We purchased health insurance through Highmark Blue Cross Blue Shield when I first started working for myself. It was the same plan as we had when workingfor Dynavox, though since there wasn't a co-pay any more, it was actual cheaper for regular visits, because some things are covered at 100% and some at 90%, and the 10% is cheaper than the $20 co-pay, which I hadn't realized would happen.

We purposely got a high deductible plan, at $3500 for each person with a maximum of $7000 for the whole family.  However, when Faith was born, we received a bill for $4500 or so, which seemed pretty strange.  We then found out that when they say there is a $3500 deductible on this family plan, they don't mean it, they mean there is a $7000 deductible per family and no deductible per individual.  The documentation is very confusing, and I ended up talking to the Pennsylvania Insurance Commission.  He originally thought I was being annoying, and after about an hour of talking, he finally realized what I was saying - he couldn't believe that we could have gotten a $4500 since we had a $3500 deductible.  Aha...  Now we're getting somewhere, or so I thought.  We just got the official word back from the Insurance Commission - they agree that the information is misleading, and are looking into changing it, but won't make Highmark stick by their agreements for all the people who are already signed up.

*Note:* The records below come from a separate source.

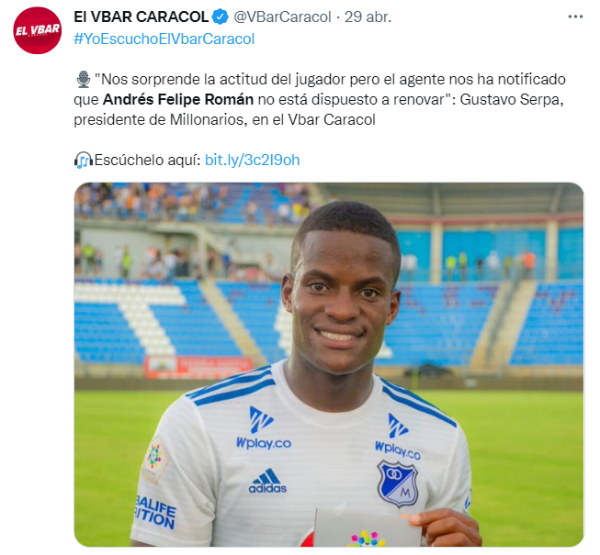This screenshot has height=555, width=600.
Task: Click the red advertising banner behind player
Action: point(198,367)
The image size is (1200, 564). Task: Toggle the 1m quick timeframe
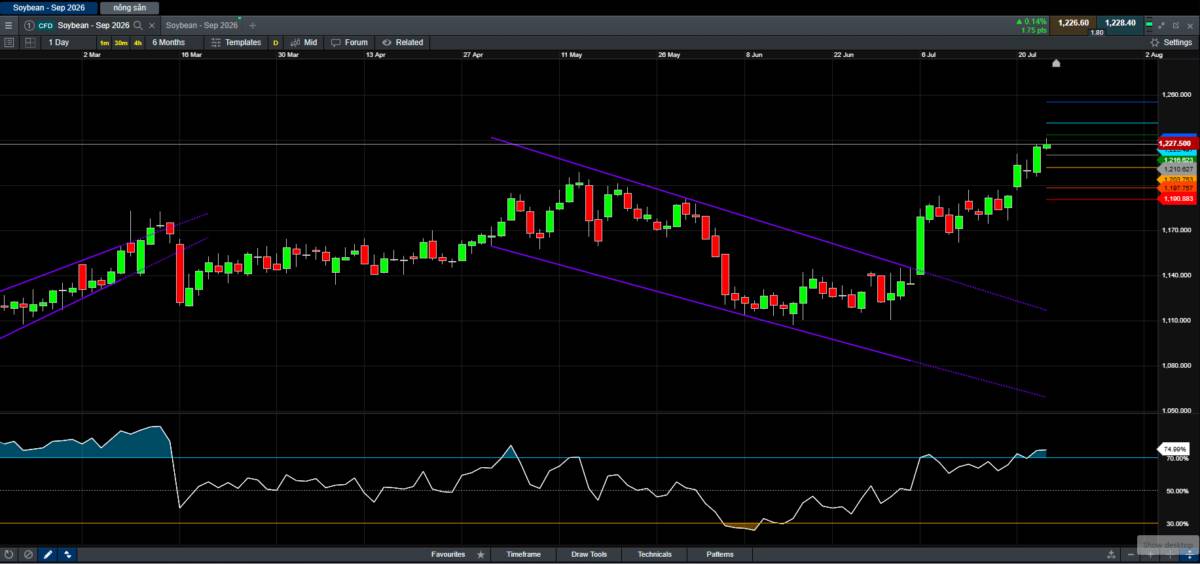[x=104, y=43]
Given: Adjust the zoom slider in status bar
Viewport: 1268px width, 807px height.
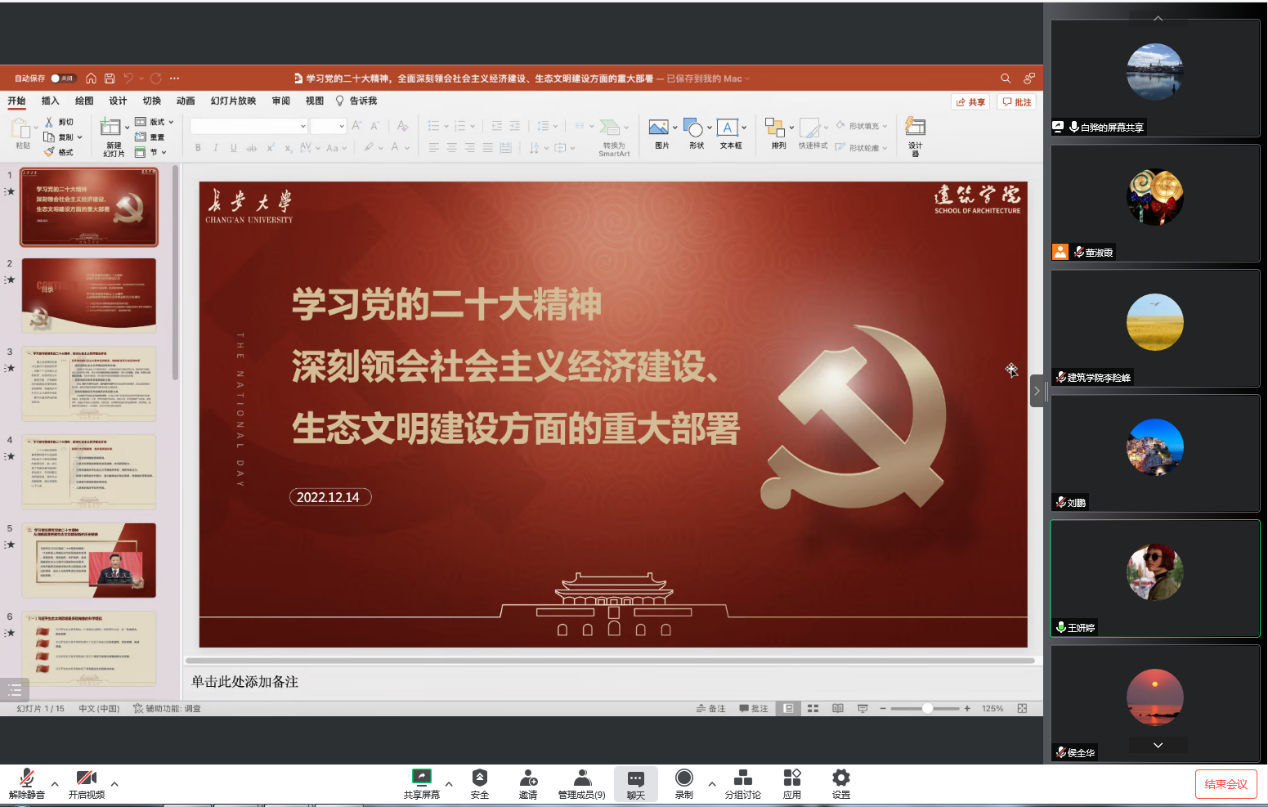Looking at the screenshot, I should coord(927,708).
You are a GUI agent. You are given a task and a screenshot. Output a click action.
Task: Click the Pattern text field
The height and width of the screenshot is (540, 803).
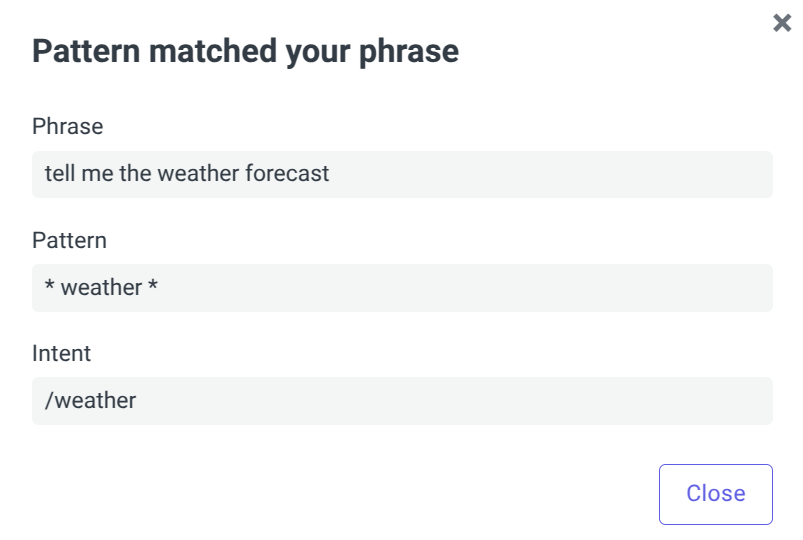click(402, 288)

So, now we are looking into insurance plans.  Ick.  There are so many choices, and you never know what fine-print the seller is going to leave out, and so have to get a degree in insurance to figure out what they are actually selling.

It turns out that the problem was that when you add a Health Savings Account (HSA) that removes your individual deductible and apparently we are all just supposed to know that (though I find it humorous that the Insurance Commission wasn't even aware of that fact).  I am not sure why Highmark is allowed to lie to their customers and not face any consequences when they are discovered.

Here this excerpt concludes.